*** Input material ***

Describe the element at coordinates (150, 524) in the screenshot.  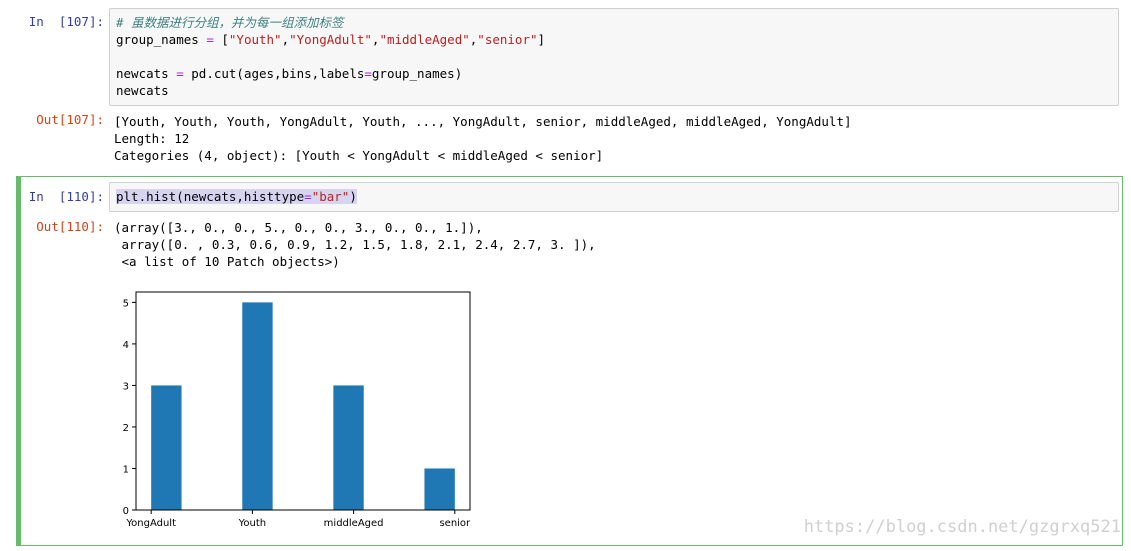
I see `x-tick-label: YongAdult` at that location.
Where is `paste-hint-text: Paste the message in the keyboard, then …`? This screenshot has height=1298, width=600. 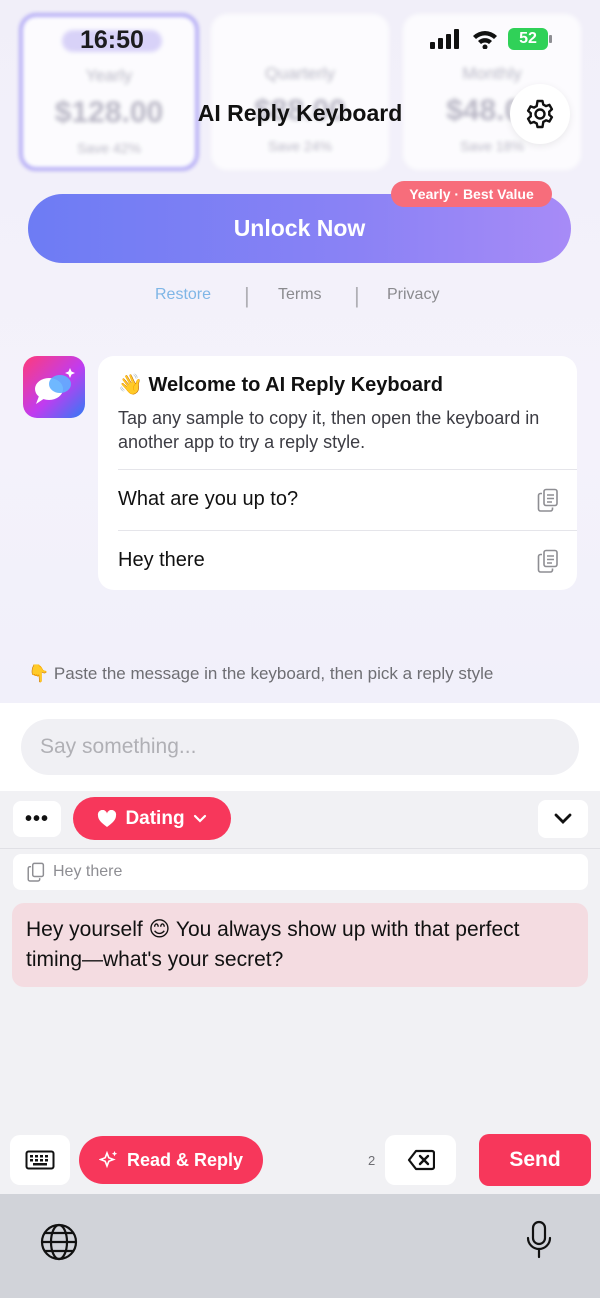 paste-hint-text: Paste the message in the keyboard, then … is located at coordinates (274, 674).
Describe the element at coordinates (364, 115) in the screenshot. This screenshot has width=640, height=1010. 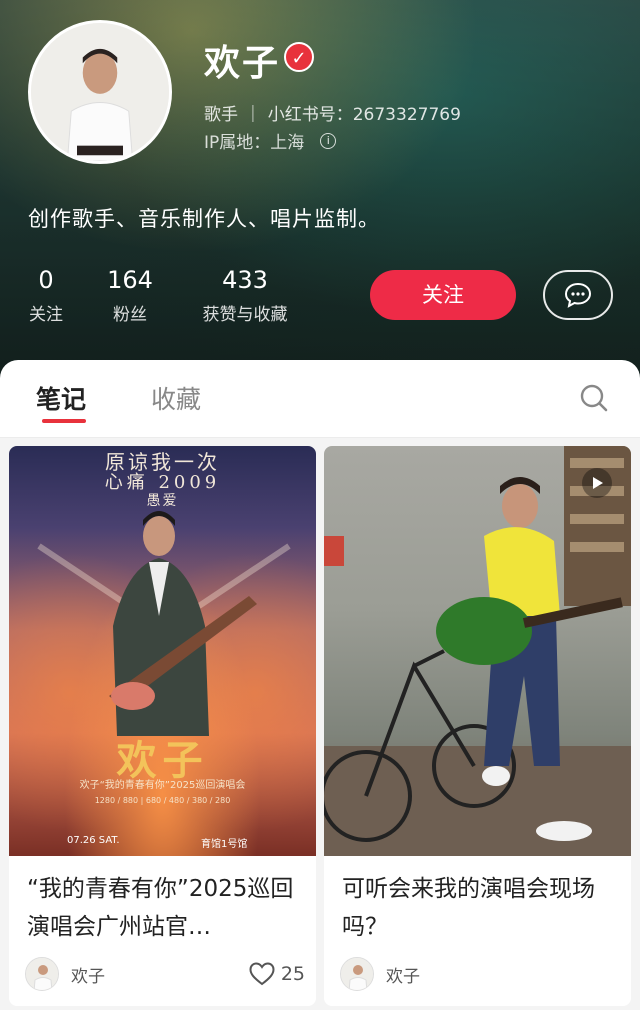
I see `profile-id: 小红书号：2673327769` at that location.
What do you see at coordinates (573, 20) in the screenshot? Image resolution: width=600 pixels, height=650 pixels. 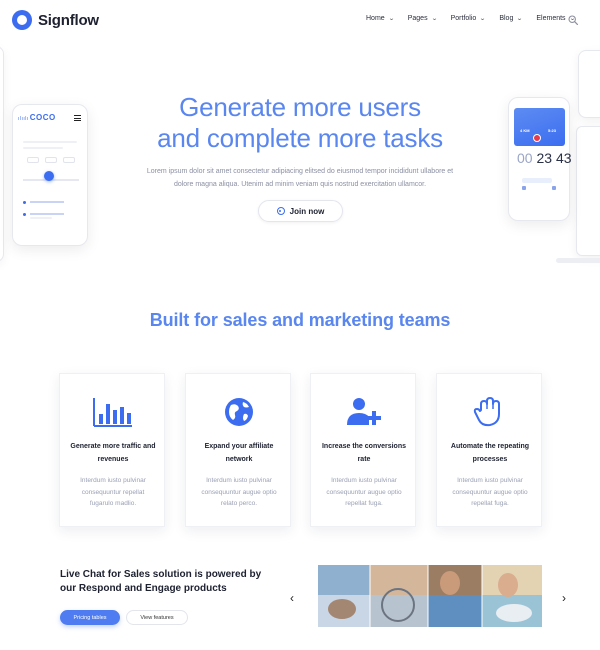 I see `search-icon` at bounding box center [573, 20].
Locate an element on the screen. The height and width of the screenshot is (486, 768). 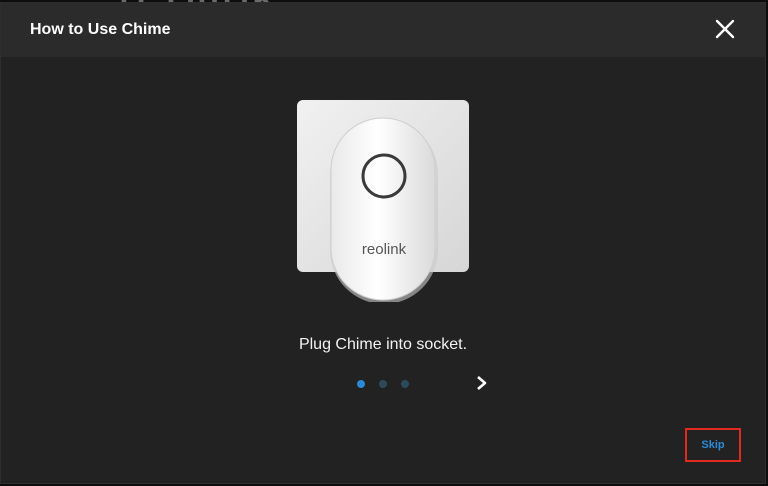
chime-brand-text: reolink is located at coordinates (384, 250).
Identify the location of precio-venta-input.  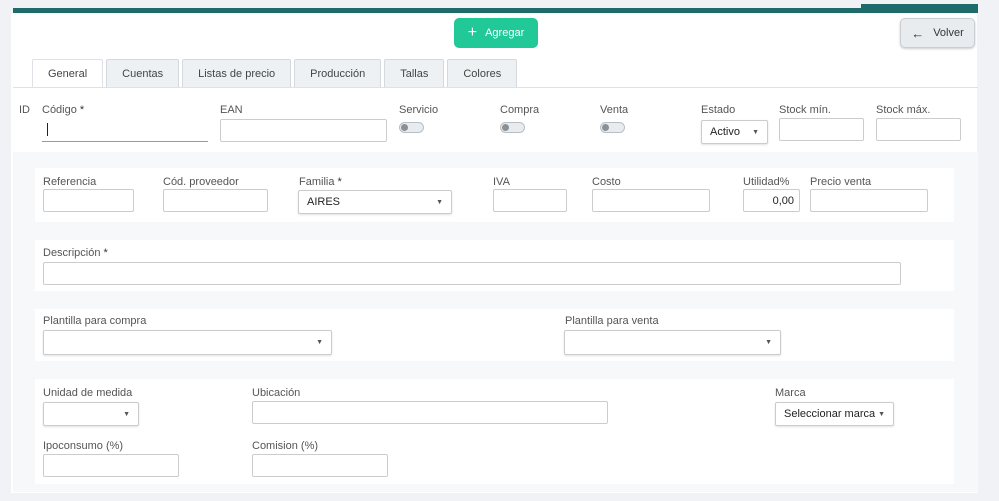
(869, 200).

*** End of Input material ***

**What to produce**:
Reproduce the items from the line containing "Locate an element" through the end of the items, leaving out the pictures.

**Response to this exercise**:
Locate an element on the screen. The height and width of the screenshot is (486, 768). 
chime-brand-text: reolink is located at coordinates (384, 250).
Identify the location of precio-venta-input.  
(869, 200).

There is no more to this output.